The researchers added: ‘Human cognition has always been shape by external tools, from calculators to internet to GPS navigation.
‘Current AI systems, however, represent a new kind of cognitive scaffold: One that solves anything, rarely refuses to help, and delivers answers instantly.’
In the study, researchers also carried out a second experiment with another 600 individuals.
In this, all the individuals received three pretest problems to solve without the help of AI to boost their learning.
For the next questions, half answered them all independently, while the rest answered 12 using AI and then a further three after the AI was unexpectedly taken away.

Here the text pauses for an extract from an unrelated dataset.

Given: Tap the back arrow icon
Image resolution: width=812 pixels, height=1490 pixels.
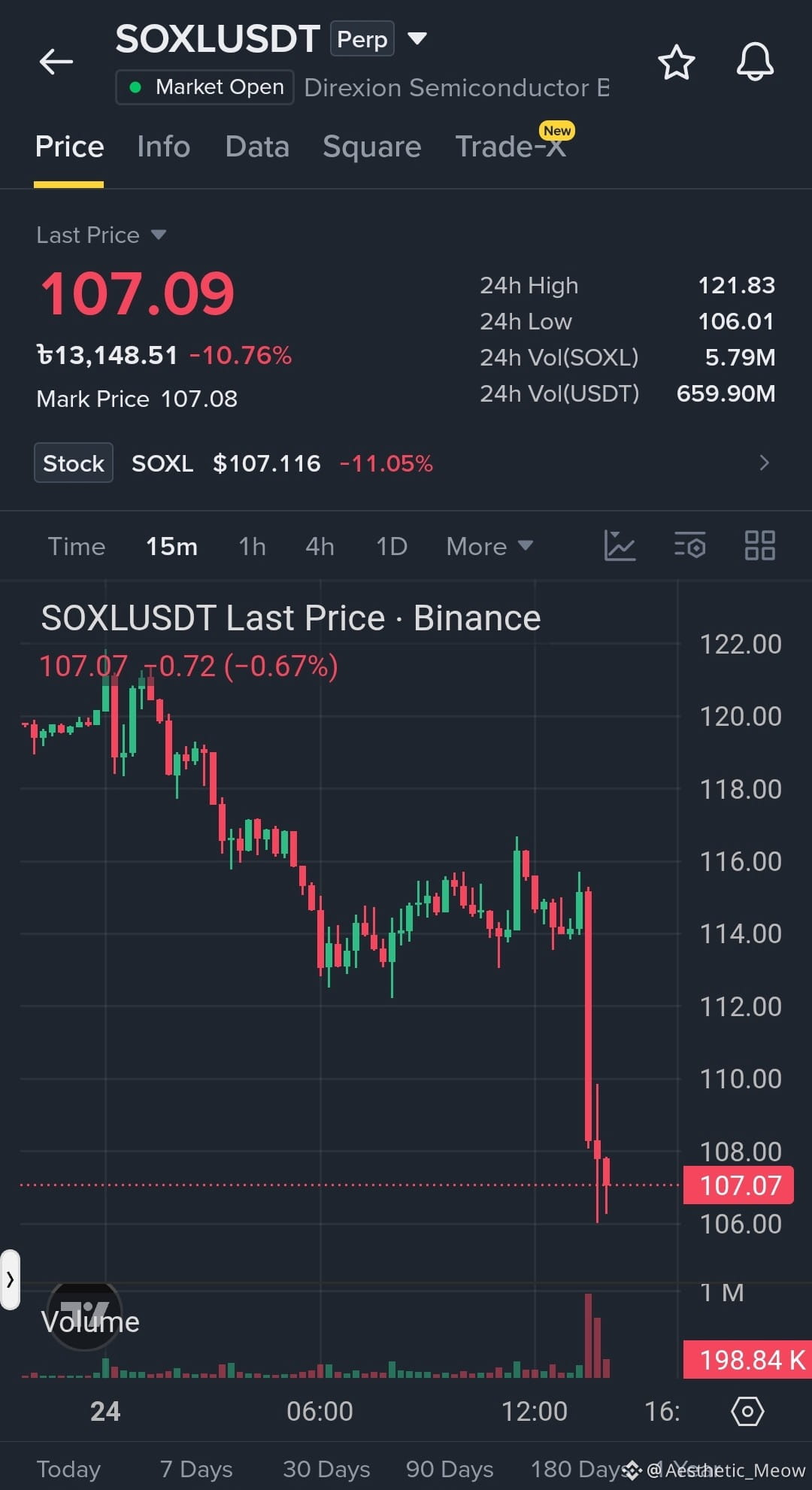Looking at the screenshot, I should [56, 62].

Ever since Chat-GPT and other AI systems became popular in late 2022, tech entrepreneurs have been promising they will make the world better – but others caution they will also upend lives and replace millions of jobs
The test led to similar results to the previous study. But, when researchers analyzed how people used the technology, they found a startling difference.
The majority of AI users, 61 percent, used it just to get direct answers, and these individuals had the lowest scores and highest skip rates overall.
While 27 percent of participants sparred with the AI, using it to interrogate answers, and 12 percent said they refused to use it at all.
These individuals had higher scores than those who used AI directly. They also had higher scores than the group that was never offered the chance to use the AI.
The researchers concluded: ‘Just 10–15 minutes of AI interaction can result in significant impairments in independent performance and persistence – capacities that are foundational to life-long learning.
‘If brief exposure produces measurable erosion, the cumulative effects of daily AI use over months or years may be profound and difficult to reverse.’